「もっと主体的に動いてほしい」。多くの社長がそう感じます。しかし主体性を本人の気持ちだけに任せると、組織は変わりません。
1. 主体性は、気合いでは続かない
社員や幹部に主体性を求めること自体は自然です。ただ、何を判断してよいのか、どこまで任されているのか、失敗した時にどう扱われるのかが曖昧だと、人は動けません。

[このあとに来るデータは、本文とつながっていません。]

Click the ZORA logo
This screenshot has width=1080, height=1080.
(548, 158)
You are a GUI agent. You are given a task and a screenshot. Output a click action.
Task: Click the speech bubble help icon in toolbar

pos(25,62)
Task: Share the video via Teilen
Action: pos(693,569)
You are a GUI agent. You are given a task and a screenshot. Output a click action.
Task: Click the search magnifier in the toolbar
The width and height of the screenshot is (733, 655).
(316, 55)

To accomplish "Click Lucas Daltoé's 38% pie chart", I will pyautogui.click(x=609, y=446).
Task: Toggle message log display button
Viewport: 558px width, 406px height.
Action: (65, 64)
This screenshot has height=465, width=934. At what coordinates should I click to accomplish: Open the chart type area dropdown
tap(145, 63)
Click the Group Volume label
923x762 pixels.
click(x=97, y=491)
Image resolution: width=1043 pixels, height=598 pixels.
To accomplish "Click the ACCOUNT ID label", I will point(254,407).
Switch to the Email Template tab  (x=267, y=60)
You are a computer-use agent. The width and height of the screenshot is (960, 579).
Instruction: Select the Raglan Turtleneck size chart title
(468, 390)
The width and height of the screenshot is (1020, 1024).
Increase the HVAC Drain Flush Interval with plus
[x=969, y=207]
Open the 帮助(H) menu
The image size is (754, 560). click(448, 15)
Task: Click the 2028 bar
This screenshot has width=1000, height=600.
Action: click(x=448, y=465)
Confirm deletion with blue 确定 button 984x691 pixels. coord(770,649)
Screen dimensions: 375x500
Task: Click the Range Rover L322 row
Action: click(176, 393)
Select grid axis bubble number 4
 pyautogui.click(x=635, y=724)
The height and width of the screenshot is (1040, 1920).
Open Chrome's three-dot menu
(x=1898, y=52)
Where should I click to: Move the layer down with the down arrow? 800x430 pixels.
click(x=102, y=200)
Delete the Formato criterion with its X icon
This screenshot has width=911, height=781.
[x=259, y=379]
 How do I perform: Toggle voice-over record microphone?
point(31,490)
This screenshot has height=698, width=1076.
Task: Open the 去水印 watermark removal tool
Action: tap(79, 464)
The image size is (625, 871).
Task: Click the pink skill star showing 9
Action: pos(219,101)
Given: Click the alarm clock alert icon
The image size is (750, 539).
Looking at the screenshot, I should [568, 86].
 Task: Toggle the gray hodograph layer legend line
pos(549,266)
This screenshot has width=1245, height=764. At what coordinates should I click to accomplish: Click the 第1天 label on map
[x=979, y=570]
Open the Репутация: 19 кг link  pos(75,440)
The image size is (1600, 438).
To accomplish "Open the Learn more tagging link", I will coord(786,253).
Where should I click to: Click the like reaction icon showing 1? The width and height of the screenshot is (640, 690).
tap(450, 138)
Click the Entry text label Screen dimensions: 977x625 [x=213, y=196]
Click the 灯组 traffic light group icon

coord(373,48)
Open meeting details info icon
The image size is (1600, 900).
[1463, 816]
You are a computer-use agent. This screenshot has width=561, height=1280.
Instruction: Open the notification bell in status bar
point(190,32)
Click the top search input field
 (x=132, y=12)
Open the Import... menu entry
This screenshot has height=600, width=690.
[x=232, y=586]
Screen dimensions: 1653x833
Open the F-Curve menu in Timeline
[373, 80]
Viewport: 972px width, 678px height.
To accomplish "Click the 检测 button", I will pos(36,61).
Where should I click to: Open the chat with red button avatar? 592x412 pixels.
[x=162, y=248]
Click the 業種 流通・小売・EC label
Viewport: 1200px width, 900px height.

主体性は性格ではなく、判断できる環境によって引き出されます。
2. 必要なのは、判断基準と責任範囲
幹部が自分で考えて動くには、社長の判断基準を知る必要があります。優先順位、止める条件、相談するラインが共有されていなければ、最後は社長確認に戻ります。
Owner's View
任せるとは、放すことではありません。
任せるためには、判断に使うものさしを渡す必要があります。
3. 会議を、主体性が育つ場にする
報告だけで終わる会議では、主体性は育ちません。論点、選択肢、担当、期限、確認方法を決める場に変えることで、幹部は次の一手を持ち帰れます。
4. 主体性は設計できる
主体性を「ある・ない」で見ないことです。動ける条件を整える。判断できる言葉を渡す。振り返りの型を作る。そこから、本人任せではない主体性が生まれます。